Data items
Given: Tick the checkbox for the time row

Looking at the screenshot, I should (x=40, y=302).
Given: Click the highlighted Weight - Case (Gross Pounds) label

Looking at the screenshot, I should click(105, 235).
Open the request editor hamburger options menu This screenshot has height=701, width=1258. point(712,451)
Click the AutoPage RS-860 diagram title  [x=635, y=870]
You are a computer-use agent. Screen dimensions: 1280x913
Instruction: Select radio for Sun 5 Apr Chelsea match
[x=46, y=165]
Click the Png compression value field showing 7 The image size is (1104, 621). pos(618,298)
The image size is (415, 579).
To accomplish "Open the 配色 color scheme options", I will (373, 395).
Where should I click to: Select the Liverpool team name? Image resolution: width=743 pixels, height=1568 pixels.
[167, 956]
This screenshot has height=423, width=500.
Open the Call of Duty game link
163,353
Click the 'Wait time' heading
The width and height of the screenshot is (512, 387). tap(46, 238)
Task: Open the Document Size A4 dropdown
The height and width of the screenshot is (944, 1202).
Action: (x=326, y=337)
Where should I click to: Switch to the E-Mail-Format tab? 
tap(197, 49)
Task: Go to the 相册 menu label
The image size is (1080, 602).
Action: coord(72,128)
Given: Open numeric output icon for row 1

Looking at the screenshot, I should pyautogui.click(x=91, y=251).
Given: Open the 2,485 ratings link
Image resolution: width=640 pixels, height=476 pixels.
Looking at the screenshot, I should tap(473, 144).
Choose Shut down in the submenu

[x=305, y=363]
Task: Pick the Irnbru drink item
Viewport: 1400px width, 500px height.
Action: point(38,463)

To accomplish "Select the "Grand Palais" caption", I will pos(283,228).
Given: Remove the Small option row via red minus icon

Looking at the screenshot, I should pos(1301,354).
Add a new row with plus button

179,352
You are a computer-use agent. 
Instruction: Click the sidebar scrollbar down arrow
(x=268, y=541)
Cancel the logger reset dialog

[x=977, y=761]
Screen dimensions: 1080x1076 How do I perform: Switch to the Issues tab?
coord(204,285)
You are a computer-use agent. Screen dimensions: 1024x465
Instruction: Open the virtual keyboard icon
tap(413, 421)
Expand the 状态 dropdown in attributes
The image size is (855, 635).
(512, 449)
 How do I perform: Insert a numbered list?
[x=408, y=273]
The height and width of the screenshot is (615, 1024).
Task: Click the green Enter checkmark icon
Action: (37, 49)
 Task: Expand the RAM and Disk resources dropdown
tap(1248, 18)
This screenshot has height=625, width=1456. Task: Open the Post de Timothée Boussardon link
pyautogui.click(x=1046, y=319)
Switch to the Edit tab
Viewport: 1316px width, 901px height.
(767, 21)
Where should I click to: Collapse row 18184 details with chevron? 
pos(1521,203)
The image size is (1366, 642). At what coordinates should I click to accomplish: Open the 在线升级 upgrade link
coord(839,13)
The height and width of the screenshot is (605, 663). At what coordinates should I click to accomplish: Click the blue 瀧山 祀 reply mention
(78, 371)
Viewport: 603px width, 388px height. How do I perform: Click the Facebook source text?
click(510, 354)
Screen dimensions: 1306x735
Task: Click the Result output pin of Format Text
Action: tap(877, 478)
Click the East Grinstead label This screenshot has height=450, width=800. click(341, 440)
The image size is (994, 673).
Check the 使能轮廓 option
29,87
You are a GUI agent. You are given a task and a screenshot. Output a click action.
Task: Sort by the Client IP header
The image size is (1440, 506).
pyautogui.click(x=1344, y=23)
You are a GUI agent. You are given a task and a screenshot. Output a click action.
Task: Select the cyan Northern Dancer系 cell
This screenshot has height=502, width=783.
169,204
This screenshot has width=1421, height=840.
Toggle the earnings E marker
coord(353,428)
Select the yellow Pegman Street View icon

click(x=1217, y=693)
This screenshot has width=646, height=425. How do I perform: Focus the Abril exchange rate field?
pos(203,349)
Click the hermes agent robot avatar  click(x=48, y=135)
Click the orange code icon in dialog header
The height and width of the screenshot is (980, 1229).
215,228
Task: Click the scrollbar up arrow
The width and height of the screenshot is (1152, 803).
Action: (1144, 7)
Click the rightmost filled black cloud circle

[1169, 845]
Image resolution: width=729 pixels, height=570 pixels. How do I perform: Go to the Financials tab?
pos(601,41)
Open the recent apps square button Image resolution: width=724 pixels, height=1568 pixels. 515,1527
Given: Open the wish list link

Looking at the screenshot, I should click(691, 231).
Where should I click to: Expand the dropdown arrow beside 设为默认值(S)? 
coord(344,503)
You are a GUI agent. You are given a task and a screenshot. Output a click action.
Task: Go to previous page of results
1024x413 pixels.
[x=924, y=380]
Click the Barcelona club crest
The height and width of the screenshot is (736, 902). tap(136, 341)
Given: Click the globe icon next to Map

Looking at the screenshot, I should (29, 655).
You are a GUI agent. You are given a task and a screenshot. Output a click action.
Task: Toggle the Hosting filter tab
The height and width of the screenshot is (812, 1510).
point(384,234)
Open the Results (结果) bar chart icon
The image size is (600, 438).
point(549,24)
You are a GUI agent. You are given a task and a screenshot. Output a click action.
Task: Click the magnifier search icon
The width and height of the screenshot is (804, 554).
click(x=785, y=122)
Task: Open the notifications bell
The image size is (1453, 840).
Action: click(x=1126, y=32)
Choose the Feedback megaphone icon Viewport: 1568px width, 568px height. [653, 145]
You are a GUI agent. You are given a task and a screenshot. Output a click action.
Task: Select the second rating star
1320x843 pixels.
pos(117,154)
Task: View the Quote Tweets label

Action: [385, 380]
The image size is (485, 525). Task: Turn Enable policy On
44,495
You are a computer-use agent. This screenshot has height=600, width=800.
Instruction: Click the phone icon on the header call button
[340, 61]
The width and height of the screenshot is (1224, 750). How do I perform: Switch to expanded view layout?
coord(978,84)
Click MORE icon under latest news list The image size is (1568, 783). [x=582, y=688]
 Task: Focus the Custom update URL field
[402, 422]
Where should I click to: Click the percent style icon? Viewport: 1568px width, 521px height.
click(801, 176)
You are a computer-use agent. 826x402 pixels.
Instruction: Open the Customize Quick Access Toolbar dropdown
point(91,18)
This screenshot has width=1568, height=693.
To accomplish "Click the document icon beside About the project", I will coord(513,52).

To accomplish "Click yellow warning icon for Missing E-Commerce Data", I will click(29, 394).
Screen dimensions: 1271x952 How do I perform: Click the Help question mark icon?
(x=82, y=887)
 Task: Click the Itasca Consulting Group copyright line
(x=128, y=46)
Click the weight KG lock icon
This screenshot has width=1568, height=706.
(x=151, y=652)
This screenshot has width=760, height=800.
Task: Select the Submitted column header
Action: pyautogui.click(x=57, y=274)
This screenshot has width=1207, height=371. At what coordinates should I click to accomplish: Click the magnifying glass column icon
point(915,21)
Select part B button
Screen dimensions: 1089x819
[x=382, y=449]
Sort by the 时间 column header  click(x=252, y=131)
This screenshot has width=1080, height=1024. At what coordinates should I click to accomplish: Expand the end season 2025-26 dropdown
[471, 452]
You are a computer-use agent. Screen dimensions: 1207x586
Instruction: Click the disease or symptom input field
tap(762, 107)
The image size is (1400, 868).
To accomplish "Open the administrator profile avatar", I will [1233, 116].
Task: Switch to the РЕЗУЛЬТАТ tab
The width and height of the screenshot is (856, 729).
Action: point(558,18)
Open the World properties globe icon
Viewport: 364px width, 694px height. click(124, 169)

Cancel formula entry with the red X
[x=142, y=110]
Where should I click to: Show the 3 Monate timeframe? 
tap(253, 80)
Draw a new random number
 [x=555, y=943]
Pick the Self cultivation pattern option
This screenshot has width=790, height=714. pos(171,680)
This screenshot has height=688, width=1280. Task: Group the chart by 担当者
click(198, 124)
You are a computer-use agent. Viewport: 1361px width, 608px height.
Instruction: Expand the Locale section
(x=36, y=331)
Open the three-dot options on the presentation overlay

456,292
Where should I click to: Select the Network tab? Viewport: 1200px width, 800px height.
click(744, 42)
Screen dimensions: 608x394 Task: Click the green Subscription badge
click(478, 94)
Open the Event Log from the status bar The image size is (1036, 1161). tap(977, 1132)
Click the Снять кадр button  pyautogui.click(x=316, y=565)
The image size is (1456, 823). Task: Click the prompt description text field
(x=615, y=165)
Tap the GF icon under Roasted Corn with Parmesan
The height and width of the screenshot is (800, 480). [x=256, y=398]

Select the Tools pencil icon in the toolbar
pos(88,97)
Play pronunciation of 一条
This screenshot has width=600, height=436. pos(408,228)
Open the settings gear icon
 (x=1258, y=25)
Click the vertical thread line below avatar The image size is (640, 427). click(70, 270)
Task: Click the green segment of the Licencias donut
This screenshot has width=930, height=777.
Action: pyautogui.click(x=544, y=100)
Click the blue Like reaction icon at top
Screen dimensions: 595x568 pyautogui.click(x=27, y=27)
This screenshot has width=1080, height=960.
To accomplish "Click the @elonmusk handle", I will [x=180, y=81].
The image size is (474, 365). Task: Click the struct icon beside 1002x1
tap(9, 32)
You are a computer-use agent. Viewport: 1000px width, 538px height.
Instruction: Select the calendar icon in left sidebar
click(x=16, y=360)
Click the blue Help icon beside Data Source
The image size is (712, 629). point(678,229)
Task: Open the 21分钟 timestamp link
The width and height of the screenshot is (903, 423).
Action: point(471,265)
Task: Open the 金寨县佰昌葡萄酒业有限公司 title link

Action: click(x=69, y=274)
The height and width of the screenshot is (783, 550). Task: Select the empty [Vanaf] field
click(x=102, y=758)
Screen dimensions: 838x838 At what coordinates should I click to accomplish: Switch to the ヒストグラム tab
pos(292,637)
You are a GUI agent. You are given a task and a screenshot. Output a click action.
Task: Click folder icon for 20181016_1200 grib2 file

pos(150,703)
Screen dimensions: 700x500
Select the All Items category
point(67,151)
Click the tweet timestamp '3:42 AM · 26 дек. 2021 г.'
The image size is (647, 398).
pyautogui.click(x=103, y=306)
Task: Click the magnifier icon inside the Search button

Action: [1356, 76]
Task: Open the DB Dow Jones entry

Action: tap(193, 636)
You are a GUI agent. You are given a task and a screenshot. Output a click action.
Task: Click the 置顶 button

▶ _What needs to be done_
Print only the lines from the top of the data above down to the line holding "The image size is (415, 579).", inclusive.

▶ _Exercise result_
Given: Tick the checkbox for the time row

Looking at the screenshot, I should (x=40, y=302).
Given: Click the highlighted Weight - Case (Gross Pounds) label

Looking at the screenshot, I should click(105, 235).
Open the request editor hamburger options menu This screenshot has height=701, width=1258. point(712,451)
Click the AutoPage RS-860 diagram title  [x=635, y=870]
You are a computer-use agent. Screen dimensions: 1280x913
Instruction: Select radio for Sun 5 Apr Chelsea match
[x=46, y=165]
Click the Png compression value field showing 7 The image size is (1104, 621). pos(618,298)
The image size is (415, 579).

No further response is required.